Le « toujours plus d'argent public » qui arrose les quartiers prioritaires est contre-productif
En 2020, la Cour des comptes chiffrait à 10 milliards d'euros les dépenses consacrées annuellement par l'État à la politique de la ville. À cela, il faut ajouter les dépenses du programme national de rénovation urbaine : environ 600 millions d'euros par an supplémentaires. Malheureusement, il n'y a pas de chiffrage global pour l'ensemble des administrations publiques, notamment par les collectivités locales.
Cette tribune a été publiée dans les pages de la Tribune, dimanche 17 juillet 2023. |
Néanmoins, on peut considérer que, depuis le début des années 2000, ce sont plus de 150 milliards d'euros qui ont été dépensés pour la politique de la ville. La France compte 1.514 quartiers prioritaires avec 5,4 millions d'habitants (dans 859 communes) dans lesquels le taux de chômage des femmes est de 16,5 % et de 19,6 % pour les hommes (moyenne nationale à 7,1 %). 75% de ces quartiers sont constitués de logements sociaux. Et aux milliards de la politique de la ville, il faut ajouter une partie du coût des minima sociaux comme le RSA et les APL car un habitant sur cinq des quartiers prioritaires est bénéficiaire du RSA.
Est-ce que cela fonctionne ? Non, car l'essentiel a été oublié : le travail. Quoi qu'on en dise une école, ce n'est pas gratuit, une médiathèque ne se finance pas toute seule, pas plus que les aides sociales. Derrière tous les services publics et la générosité de notre système de protection sociale, il y a des ménages et des entreprises qui paient des impôts, des taxes et des cotisations sociales.
Dans le nord de l'Europe, la place centrale du travail n'a pas été oubliée et un nombre important de nos voisins européens subordonnent aides sociales et indemnités chômage à la recherche active d'un emploi. Nous en sommes loin et, à force d'oublier que le mot droit va avec le mot devoir, nous avons laissé se développer l'idée que tout est dû gratuitement et qu'on peut cumuler aides et travail non déclaré en toute impunité.
Le « toujours plus d'argent public » des politiques de la ville et de la politique sociale qui arrosent les quartiers prioritaires de la ville est largement contre-productif. Les émeutes récurrentes, de plus en plus violentes, avec pillages, vols, attaques ciblées sur les forces de l'ordre en sont la preuve tangible.

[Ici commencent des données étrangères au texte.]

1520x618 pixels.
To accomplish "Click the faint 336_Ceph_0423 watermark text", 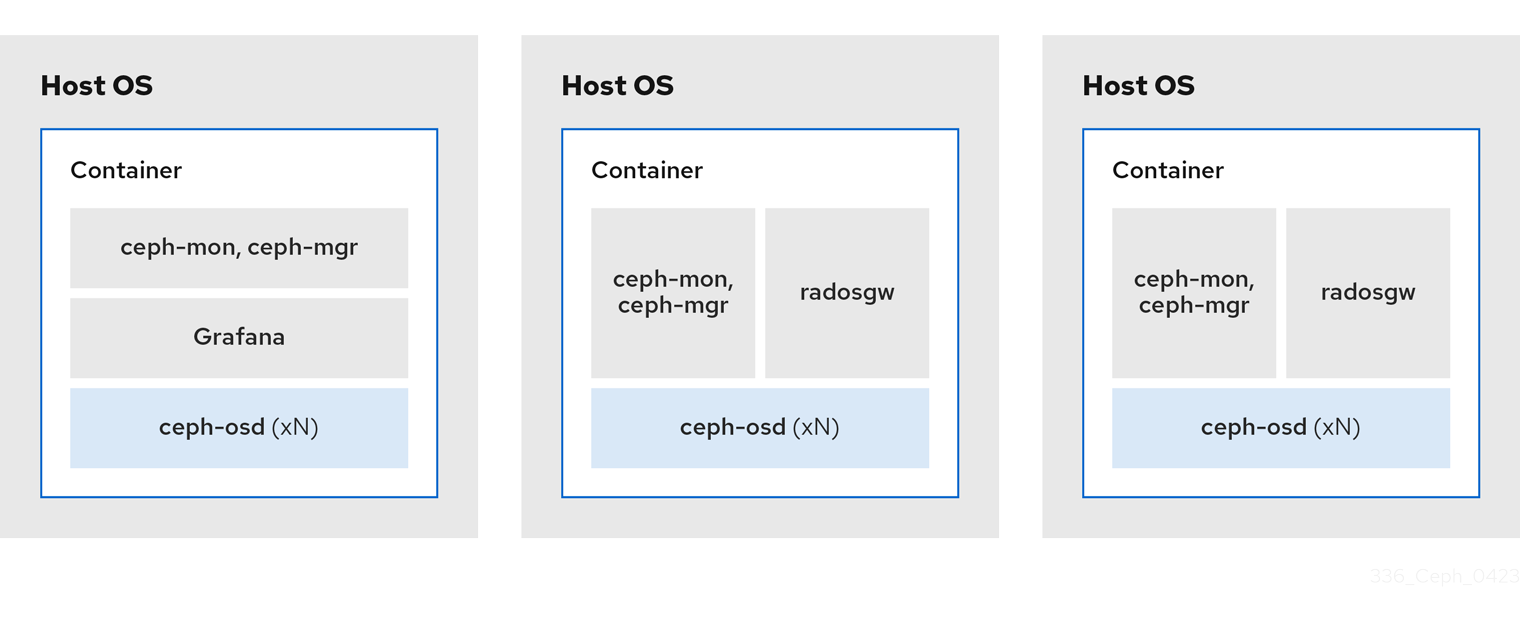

Les chiffres de ces derniers jours ? 2.508 bâtiments incendiés, 105 mairies incendiées ou dégradées, 168 écoles objets d'attaques et plus de 12 000 véhicules incendiés. Pour le pays qui dépense proportionnellement à sa richesse nationale, le plus en dépenses et logements sociaux, ça fait mal.
Au lieu d'arroser de milliards, il serait urgent de doper la responsabilité sociale : cela impliquerait de priver en partie de RSA, d'allocations logements ou d'allocations sociales en général les pillards et leurs familles s'ils sont mineurs, à hauteur de 50%. Au Royaume-Uni, les membres d'une famille au comportement antisocial grave peuvent perdre leurs allocations. Les économies faites grâce à ce mécanisme « pilleurs-payeurs » permettraient d'alimenter des caisses de réparations. S'il faut rebâtir les écoles, les mairies et les transports rapidement, les installations culturelles et sportives détruites devraient l'être sur option en fonction des fonds récupérés sur les aides sociales non versées aux familles des casseurs.
La loi française de 2010 (supprimée ensuite par le gouvernement de François Hollande) qui supprimait les allocations familiales en cas d'absentéisme scolaire avait été validée par le Conseil constitutionnel. Aucune raison qu'une loi supprimant tout ou partie des aides sociales, voire les logements sociaux aux familles de casseurs mineurs et majeurs, dont les méfaits vont coûter aux assureurs au moins 650 millions d'euros pour les dégâts sur les entreprises et les biens des particuliers, et des centaines de millions aussi en bâtiments et transports publics non assurés, soit retoquée. Cela ferait réaliser à ces derniers la valeur réelle des choses et surtout que l'argent public ne tombe pas du ciel. Que c'est notre argent.